After almost two months after its approval by the National Congress on the 5th October 2011, the Brazilian President Dilma Roussef enacted the new Antitrust Law (Lei n. 12.529/11) yesterday and its final version was published in today’s Official Gazette. As expected, some sections were vetoed – the justification can be read here.
As the vacatio legis will be of 180 days, there will be plenty of time to study its content. However, I have to mention one particular veto: article 64, which reads as follows:
«The noncompliance with the deadlines set in this Law causes the concentration acts to be automatically cleared».
Definitively, article 64 was a guarantee that all the merger review control would not take longer than 11 months. Now, the commitment of the authorities to clear the transaction swiftly will be essential for the success in the implementation of the pre-merger review process.
Indeed, I anticipate that transitional issues will give us food for tought.
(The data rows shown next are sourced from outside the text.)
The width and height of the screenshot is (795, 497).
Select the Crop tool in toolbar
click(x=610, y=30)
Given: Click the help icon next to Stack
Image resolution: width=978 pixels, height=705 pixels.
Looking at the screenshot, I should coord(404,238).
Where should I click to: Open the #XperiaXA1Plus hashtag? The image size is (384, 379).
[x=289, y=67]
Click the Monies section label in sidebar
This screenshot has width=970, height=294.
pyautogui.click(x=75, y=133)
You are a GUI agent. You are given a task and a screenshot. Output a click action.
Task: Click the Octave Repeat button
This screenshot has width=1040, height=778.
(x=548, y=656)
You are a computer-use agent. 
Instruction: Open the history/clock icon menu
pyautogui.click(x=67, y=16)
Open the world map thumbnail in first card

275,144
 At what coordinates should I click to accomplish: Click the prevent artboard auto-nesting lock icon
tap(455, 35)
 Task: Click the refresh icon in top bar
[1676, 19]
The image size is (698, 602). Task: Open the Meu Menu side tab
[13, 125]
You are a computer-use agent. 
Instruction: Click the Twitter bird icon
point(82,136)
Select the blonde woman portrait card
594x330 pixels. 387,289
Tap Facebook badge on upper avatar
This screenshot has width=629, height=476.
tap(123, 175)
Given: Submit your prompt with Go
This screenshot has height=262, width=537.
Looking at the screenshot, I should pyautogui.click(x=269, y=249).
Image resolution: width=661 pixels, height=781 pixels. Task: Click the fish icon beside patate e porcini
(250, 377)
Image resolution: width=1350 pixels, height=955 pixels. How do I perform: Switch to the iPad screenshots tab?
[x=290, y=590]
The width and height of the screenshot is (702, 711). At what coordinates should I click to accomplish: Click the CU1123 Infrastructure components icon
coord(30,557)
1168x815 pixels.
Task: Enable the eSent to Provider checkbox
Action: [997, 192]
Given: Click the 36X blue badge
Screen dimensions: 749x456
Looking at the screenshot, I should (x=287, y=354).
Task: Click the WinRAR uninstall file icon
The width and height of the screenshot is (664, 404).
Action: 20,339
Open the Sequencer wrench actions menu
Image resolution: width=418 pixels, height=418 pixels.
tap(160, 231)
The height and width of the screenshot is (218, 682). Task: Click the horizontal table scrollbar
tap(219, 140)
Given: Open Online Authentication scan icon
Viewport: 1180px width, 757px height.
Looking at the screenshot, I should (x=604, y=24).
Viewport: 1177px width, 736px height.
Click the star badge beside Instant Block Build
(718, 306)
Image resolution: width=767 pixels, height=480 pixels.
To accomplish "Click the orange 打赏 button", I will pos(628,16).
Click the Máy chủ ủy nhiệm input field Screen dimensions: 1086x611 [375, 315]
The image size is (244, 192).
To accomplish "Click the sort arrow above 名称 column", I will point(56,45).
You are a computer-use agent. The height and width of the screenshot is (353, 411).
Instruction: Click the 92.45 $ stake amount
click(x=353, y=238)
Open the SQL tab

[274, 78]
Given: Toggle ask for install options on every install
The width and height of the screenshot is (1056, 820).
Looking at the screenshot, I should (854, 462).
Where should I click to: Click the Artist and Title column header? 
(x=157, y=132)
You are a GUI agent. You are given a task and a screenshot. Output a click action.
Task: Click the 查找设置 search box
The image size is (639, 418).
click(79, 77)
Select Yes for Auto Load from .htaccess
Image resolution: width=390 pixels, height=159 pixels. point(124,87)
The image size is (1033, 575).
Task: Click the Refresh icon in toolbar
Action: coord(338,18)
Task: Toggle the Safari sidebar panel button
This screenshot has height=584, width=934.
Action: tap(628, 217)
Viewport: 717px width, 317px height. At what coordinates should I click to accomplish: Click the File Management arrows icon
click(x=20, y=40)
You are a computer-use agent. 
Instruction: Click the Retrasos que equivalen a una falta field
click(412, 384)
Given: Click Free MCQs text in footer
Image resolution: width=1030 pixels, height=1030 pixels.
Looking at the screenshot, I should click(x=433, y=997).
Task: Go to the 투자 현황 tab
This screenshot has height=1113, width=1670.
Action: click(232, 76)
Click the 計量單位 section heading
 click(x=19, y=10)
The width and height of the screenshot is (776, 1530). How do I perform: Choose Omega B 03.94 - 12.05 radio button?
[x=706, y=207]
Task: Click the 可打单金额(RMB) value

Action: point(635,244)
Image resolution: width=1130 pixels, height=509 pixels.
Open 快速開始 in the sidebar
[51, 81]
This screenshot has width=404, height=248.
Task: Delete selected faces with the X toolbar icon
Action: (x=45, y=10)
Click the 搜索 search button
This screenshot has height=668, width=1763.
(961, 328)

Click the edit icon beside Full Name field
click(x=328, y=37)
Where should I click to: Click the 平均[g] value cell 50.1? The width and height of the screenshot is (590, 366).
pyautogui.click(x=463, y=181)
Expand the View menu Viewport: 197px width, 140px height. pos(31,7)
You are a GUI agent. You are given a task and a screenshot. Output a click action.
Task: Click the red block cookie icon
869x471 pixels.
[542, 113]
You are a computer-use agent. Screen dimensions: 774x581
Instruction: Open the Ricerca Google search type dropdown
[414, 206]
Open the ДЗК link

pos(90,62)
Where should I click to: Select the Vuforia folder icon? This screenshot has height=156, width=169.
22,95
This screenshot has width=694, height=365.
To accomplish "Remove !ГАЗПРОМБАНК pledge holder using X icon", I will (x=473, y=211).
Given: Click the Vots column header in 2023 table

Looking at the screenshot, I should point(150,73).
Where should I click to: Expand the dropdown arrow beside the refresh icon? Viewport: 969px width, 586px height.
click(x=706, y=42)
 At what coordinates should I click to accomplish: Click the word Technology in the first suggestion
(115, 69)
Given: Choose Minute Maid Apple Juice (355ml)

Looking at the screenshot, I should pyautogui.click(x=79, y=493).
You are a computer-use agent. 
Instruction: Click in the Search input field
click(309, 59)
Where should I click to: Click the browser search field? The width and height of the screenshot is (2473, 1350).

For instance, as the provision that allowed to request a derogation from the stand-still obligation has also been vetoed, I wonder whether the new stand-still rule would caught deals notified during the vacatio legis but still not implemented after the expiry of the 180th day. In other words, if you notify the deal in April 2012, can you still close the deal (e.g. transfer the shares) in July 2012 without a formal clearance decision from Brazilian authorities?
As regards the lack of automatic clearance upon expiry of the statutory review period, I doubt that it makes any real difference. It is like a doctor telling a pregnant mother that he will try to see her as soon as possible but, in any case, no later than 10 months after asking the appointment. Nonsense, babies arrive in nine months and most deals can only survive between three and six months (i.e. the so-called «long stop date»), 11 months is way too long with or without automatic clearance. Only complex deals can survive more than six months but there dynamics are quite different and automatic clearance is not a decisive factor.
Unless Brazilian authorities make a clear commitment to clear deals in less than 2-3 months, they will be burying themselves in mountains of paperwork. Instead of using scarce resources to investigate substantial issues, they will be quite busy receiving complaints and monitoring unnotified deals (sure many companies will take the risk rather than killing the deal), fining the few companies that are caught (crime sometimes does pay), and, more worryingly, responding to the hundreds of waiver requests that will be submitted along with every single notification (only sensible approach that applicants can take in the given circumstances).
It will be a vicious circle, due to additional work the authority will not have the resources to clear deals within a reasonable period, this will induce more companies to disregard Brazilian rules, which in turn will compel the authority to devote more and more resources to time-consuming enforcement action.
I wish them the best of luck but things do not look good right now.